Michael Pakko, left, and Tyler Mondres, economists who discussed the outlook for Arkansas and the nation at the Arkansas State Chamber's 2022 Virtual Financial Forecast
Inflation is slowing down, and labor force participation should rise over the next two years, economists Michael Pakko and Tyler Mondres said Thursday at a Virtual Financial Forecast hosted by the Arkansas State Chamber.
“There’s still a decent amount of uncertainty about exactly how far inflation is going to come down, what sort of factors might impact that, but it does look like … inflation has essentially reached its peak,” Mondres, senior manager of research for the Office of the Chief Economist with the American Bankers Association, said. He said that peak likely occurred in December or will occur in January.
“We have a lot of signs that are pointing in that direction, and we’re hopeful that we’re going to continue seeing more indicators that inflation is slowing and eventually starting to turn back down. While prices do continue to rise, they’re rising at a slower rate,” he said.
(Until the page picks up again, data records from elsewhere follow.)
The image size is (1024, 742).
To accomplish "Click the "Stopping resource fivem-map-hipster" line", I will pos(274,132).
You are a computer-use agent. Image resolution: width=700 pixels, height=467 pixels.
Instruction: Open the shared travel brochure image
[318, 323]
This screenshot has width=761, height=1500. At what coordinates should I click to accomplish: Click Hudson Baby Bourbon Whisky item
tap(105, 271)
Inflation is expected to hover around 3% by the end of 2022 and still be above 2% next year, “but nothing in the realm of what we’re seeing right now,” Mondres continued.
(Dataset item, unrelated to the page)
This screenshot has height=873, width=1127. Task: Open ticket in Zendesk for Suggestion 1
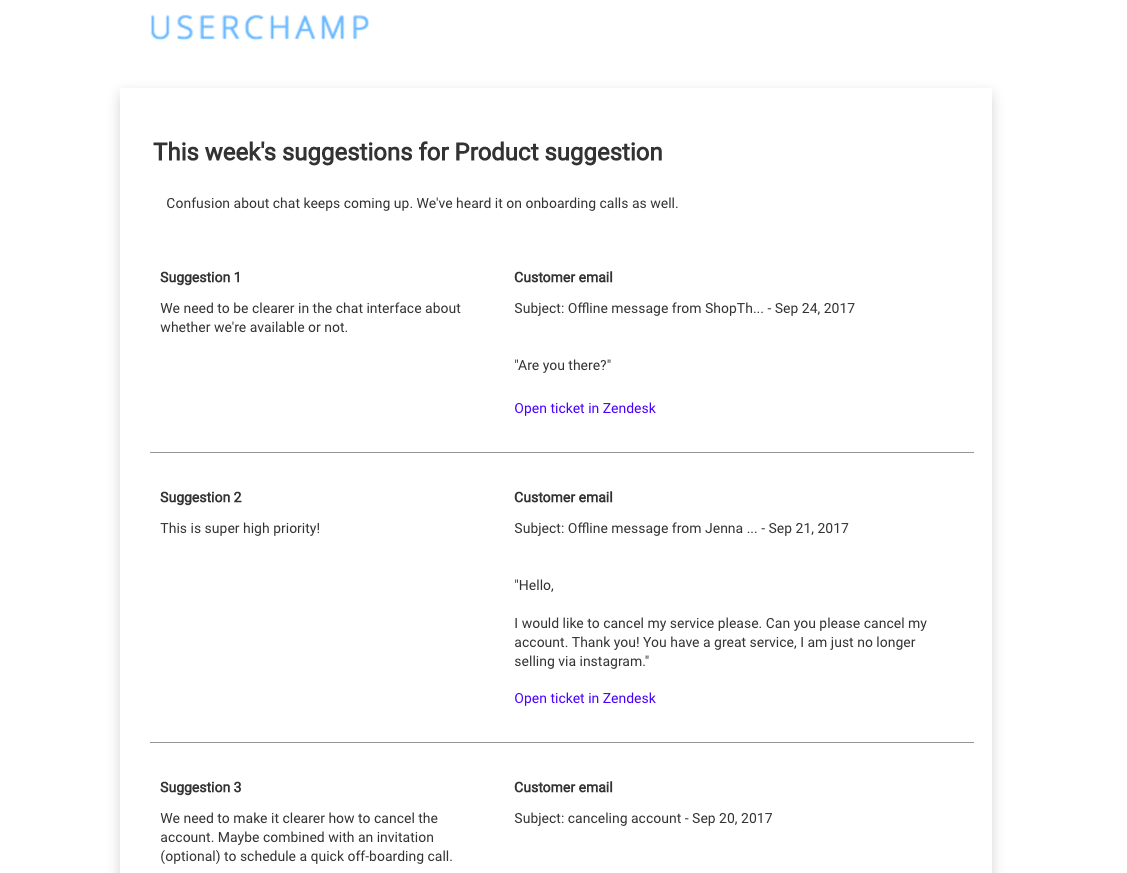tap(584, 408)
Pakko, chief economist and state economic forecaster at the Arkansas Economic Development Institute at the University of Arkansas at Little Rock, added, “I spent most of my career working with the Federal Reserve, where the name of the game was trying to stop inflation or wring inflation out of the economy for literally decades. And so I’m concerned going forward.”
He didn’t have any estimates to offer, but said he doesn’t believe inflation will moderate on its own. Pakko also said he is encouraged that the Fed seems to be “on top of things and moving quickly,” but he hopes it’s moving fast enough.
Mondres cautioned that the country hasn’t fully felt the economic impact of the Omicron variant surge.
For example, it could dampen improving supply chain disruptions. He said, “I want to be clear here. Deliveries are still slow. Prices are still high, but they’re moving in the right direction. The prices are increasing at a slower pace. The deliveries are one-week delayed instead of two-weeks delayed.”
But the disruptions could worsen again given China’s strict policies to stop the spread. Also, the vaccines available there have been traditional vaccines rather than the mRNA vaccines that appear to be more effective against variants.
Jobs, jobs, jobs
The good news is that Arkansas and the country seem to be nearing full employment, the economists said, even though the country is still down a couple million jobs from February 2020.
The state’s unemployment rate is expected to stabilize around 3.5% over the next few months and reach 4% in 2023. National unemployment is expected to drop to 3.5% by the end of the year.
“There’s really not a whole lot of room on the downside for unemployment rates to go any further than this,” Pakko said. “But what we do need to see is some change in the labor force participation rate. Because, while the unemployment rates are down to historic lows, the labor force participation rates have dropped off since the recession and not recovered.”
He said the state’s rate had dropped by about 1.5%, the same decline the nation experienced as a whole.
Pakko expects the participation rate to rise by one-half of a percentage point in Arkansas over the next couple of years. Mondres also expects it to improve nationwide, when pandemic-related reasons for staying home and not working fade away. Those reasons include needing to care for children who are learning remotely and for unhealthy relatives, but also just fear of catching COVID.
The state’s labor force participation is lower than the national average, but that is in part because of its older population, Pakko said. He doesn’t see this rate returning to its pre-pandemic level, but that’s in part due to retiring baby boomers.
A forecast attendee asked what employers could do to encourage people to rejoin the workforce.
Mondres cited a November survey conducted by the chamber in his response.
He said most of the unemployed who participated in that survey said they’d rejoin the workforce for a $1,000 hiring bonus. Other popular answers were flexible hours and the ability to work from home.
Concern about catching COVID and about child care were cited as reasons for not working.
On how soon they were likely to come back to work, 35% of the unemployed surveyed expected to be back before the end of 2021, while 31% responded that they would come back in the first quarter of 2022 and 8% said they had no intention of returning, Mondres said. The rest said they’d come back after the first quarter of 2022.
“A lot of long-term unemployed folks are starting to experience skill atrophy. There’s some skill mismatches between those who are still unemployed right now, looking for work, versus what positions are actually open,” Mondres said.
There are also a lot of employers struggling to find qualified workers, he said.
“Part of the reason businesses are experiencing so much trouble sourcing labor is because everyone’s trying to hire at the same time right now,” Mondres said.
Retaining talent has been challenging, too, as a record 4.5 million quit their jobs in November, he said.
Among the reasons people are quitting are burnout, and that is especially true for pandemic frontline workers, Mondres said.
People are also reassessing their career trajectory because the federal pandemic support gave them the resources to do so. People are trying to get more education or get into a new career as well.
Businesses, in response, are paying their people more, the economists said. A record high percentage of small businesses, 48%, recently reported increasing pay during the last three months, Mondres said. Another record high of 32% say they are intending to increase compensation in the coming three months, he said.